● TASK DESCRIPTION
Please reproduce, word for word, the stretch of the article below on engineering research for older people from "Bringing any measure" through "of older people.".

Photo by Mike Bailey
Richard Kent, assistant professor in the Department of Mechanical and Aerospace Engineering, is redesigning automobile seat-belt retractors to help improve the safety of older drivers.
Every stage of life brings new challenges. The older we get, the more these mysterious challenges seem to intensify.
Unraveling these age-related mysteries is a daunting task, but several School of Engineering and Applied Science (SEAS) faculty members are working with the U.Va. Institute on Aging to find potentially revolutionary remedies to health- and safety-related problems of the aged.
With the rapidly increasing size of the elderly population, there is a great sense of urgency to discover solutions. For instance, Assistant Professor of Mechanical and Aerospace Engineering Richard Kent has estimated that the segment of the U.S. population that drives cars is aging one month per year. In other words, every year the average age of the total driving public notches higher by a month. “That’s really, really fast,” Kent noted.
Technical advances in safety devices can help older drivers. Right now, Kent is redesigning automobile seat-belt retractors to minimize crash-induced injuries to this population.
More than half of the accident-related injuries sustained by elderly drivers affect the chest area, where frail rib cages are vulnerable to the pressure of the cross-chest seat belt. To reduce these injuries, Kent redesigned the seat-belt spool retractors to incorporate optimized restraint parameters to protect elderly passengers.
Bringing any measure of predictability, safety and control into the lives of the elderly is a big achievement. Too often, medical patients feel “out of the loop,” explained Associate Professor of Electrical and Computer Engineering John Lach.
Lach and BP America Professor of Computer Science John Stankovic are using their ingenuity and training to explore the ways bio-information sensors can meet health needs of older people.
Lach explained that his work focuses on designing wireless wearable sensor nodes that collect data about the wearer. Currently, the external nodes are the size of a box of matches; Lach’s goal is Band-Aid-sized nodes.

● THE DATA

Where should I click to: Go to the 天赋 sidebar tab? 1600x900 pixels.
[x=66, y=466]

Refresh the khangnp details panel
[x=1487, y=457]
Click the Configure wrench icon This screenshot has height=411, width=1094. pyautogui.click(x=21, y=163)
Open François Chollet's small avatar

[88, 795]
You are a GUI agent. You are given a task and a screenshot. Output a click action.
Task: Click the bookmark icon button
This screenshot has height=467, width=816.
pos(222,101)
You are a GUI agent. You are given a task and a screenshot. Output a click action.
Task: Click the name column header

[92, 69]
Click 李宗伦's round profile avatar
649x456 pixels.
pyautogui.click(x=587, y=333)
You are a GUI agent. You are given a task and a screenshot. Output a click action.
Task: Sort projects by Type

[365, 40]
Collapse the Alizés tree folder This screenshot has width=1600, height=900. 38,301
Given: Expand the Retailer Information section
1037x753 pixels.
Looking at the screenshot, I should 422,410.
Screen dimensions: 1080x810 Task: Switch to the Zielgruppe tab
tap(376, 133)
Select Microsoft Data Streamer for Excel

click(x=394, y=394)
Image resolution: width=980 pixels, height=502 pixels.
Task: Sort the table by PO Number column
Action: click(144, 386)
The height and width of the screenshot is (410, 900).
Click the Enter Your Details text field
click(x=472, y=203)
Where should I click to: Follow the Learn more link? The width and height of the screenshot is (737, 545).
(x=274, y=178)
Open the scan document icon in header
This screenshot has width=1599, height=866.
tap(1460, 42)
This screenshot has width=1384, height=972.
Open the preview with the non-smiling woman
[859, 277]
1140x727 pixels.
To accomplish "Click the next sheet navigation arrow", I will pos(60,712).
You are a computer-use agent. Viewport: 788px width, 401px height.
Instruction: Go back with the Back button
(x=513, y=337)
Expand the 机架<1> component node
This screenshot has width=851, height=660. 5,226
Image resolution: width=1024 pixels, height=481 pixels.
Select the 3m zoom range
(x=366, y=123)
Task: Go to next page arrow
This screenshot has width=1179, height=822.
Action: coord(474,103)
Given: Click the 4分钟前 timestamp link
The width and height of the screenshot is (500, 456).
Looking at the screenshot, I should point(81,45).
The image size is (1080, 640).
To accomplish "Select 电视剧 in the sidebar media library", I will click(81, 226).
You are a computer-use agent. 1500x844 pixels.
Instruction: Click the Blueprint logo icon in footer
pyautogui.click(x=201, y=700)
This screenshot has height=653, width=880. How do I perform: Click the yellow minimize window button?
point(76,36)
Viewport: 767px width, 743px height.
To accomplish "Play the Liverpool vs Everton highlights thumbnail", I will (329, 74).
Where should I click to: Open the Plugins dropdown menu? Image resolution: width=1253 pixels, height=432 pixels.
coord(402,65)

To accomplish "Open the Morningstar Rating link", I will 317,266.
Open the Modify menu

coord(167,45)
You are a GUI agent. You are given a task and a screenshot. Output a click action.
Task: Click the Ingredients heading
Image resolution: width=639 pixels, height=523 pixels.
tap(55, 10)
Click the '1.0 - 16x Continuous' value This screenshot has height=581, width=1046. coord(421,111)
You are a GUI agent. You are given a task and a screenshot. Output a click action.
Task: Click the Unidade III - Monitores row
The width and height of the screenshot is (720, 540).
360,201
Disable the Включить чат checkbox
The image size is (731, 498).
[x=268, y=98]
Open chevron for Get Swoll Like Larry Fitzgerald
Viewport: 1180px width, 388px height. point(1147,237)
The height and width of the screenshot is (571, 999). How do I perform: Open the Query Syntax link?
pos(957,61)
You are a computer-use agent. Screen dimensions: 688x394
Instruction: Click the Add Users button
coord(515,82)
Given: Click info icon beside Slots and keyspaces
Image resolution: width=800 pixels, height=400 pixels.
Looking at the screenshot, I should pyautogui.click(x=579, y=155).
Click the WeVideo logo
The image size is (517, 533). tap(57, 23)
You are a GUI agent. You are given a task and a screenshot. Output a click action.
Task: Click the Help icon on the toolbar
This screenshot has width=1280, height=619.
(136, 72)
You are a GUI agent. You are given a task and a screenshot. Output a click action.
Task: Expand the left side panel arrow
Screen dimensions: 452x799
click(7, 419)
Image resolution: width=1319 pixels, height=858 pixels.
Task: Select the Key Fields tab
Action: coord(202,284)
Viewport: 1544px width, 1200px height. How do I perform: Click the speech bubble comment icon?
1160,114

● RESPONSE BELOW
Bringing any measure of predictability, safety and control into the lives of the elderly is a big achievement. Too often, medical patients feel “out of the loop,” explained Associate Professor of Electrical and Computer Engineering John Lach.
Lach and BP America Professor of Computer Science John Stankovic are using their ingenuity and training to explore the ways bio-information sensors can meet health needs of older people.